The Authority has also developed net-metering regulations to support the feed-in-tariff
scheme. Net-metering is a billing mechanism that credits renewable energy system
owners for the electricity they add to the grid. The objectives of net-metering are to
generate additional power from renewable energy resources onto the national grid,
reducing the investment requirement of utilities and conventional independent power
producers. It also allows customer-generators to reduce their off-take from distribution
networks through generating for own consumption, and to export to distribution
networks excess renewable energy generated. Net-metering also promotes sustainable
renewable energy sources and small-scale investments in the electricity sector. The net-
metering regulations are soon to be promulgated.

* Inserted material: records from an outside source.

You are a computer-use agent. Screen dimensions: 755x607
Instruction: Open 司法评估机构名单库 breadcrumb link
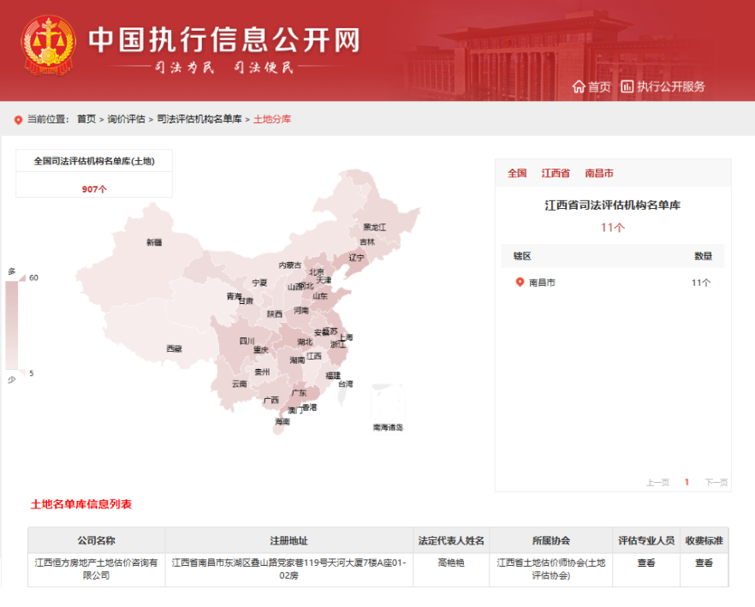click(199, 119)
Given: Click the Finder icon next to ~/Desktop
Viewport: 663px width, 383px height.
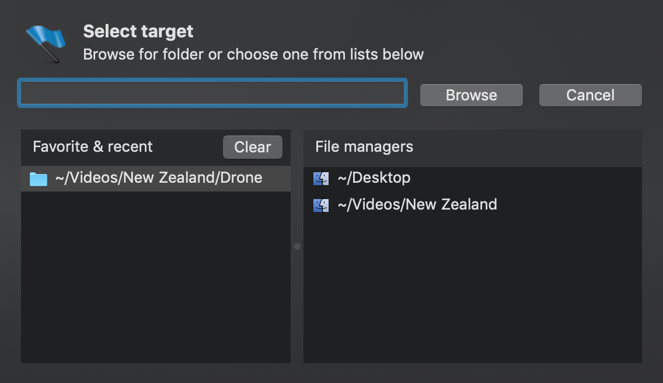Looking at the screenshot, I should [x=321, y=178].
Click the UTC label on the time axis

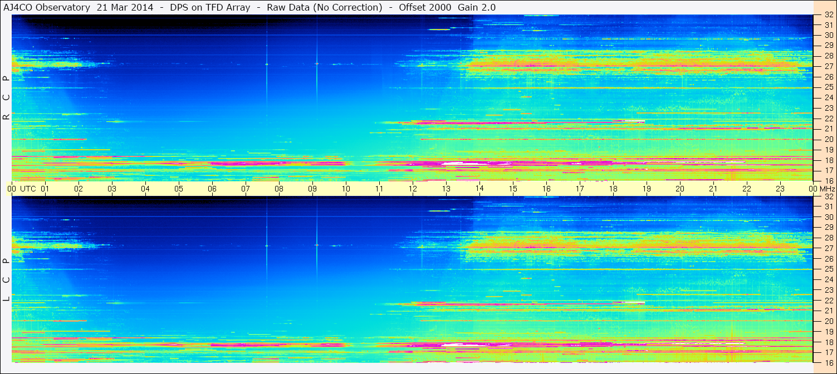coord(28,189)
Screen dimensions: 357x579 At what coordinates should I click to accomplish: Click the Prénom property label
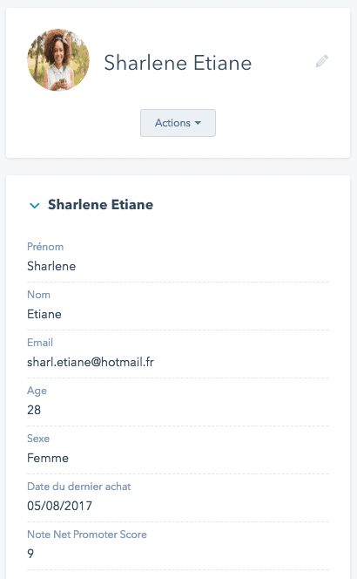[45, 247]
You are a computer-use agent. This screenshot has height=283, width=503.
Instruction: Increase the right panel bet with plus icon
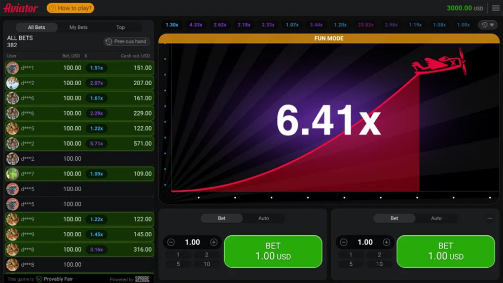(x=386, y=242)
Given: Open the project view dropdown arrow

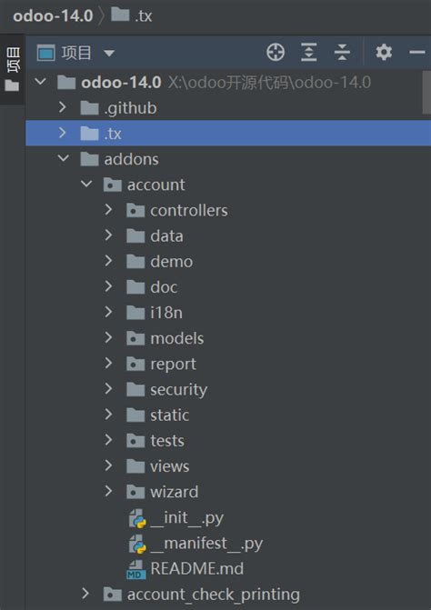Looking at the screenshot, I should (x=109, y=53).
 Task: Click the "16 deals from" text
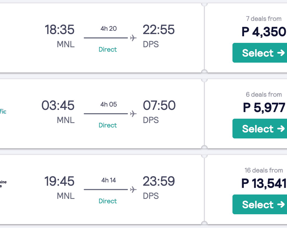[x=264, y=170]
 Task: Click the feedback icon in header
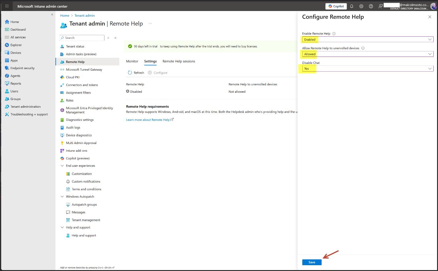coord(380,6)
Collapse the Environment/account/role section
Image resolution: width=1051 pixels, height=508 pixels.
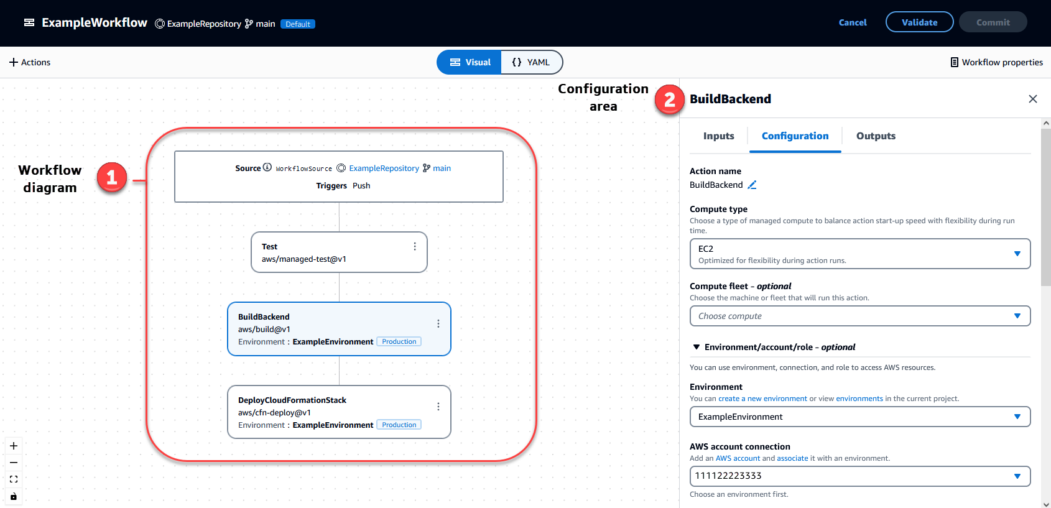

ZERA has developed a solar PV integration code. The code establishes the basic rules,
procedures, requirements and standards that govern the operation, maintenance and
development of solar PV systems in the country to ensure the safe, reliable and efficient
operation of the Electricity System. The code includes governance; off-grid connections;
grid connections; protection (to minimize damage to plant and consumer appliances);
metering and information exchange requirements.
The Authority is also working with the Standards Association of Zimbabwe and other
stakeholders to develop standards for solar PV system components such as batteries,
panels, charge controllers, inverters, lighting kits and lanterns, system installation
standards and for geysers. Once these standards are in place ZERA will enforce them
through a Statutory Instrument on Solar PV regulations. In addition ZERA is set to fund
the establishment of a dedicated solar PV equipment testing laboratory at the
Standards Association of Zimbabwe to certify solar PV system components.
The Authority is also registering all renewable energy and energy efficiency providers
operating in Zimbabwe with a view of developing a database and providing
recommended suppliers.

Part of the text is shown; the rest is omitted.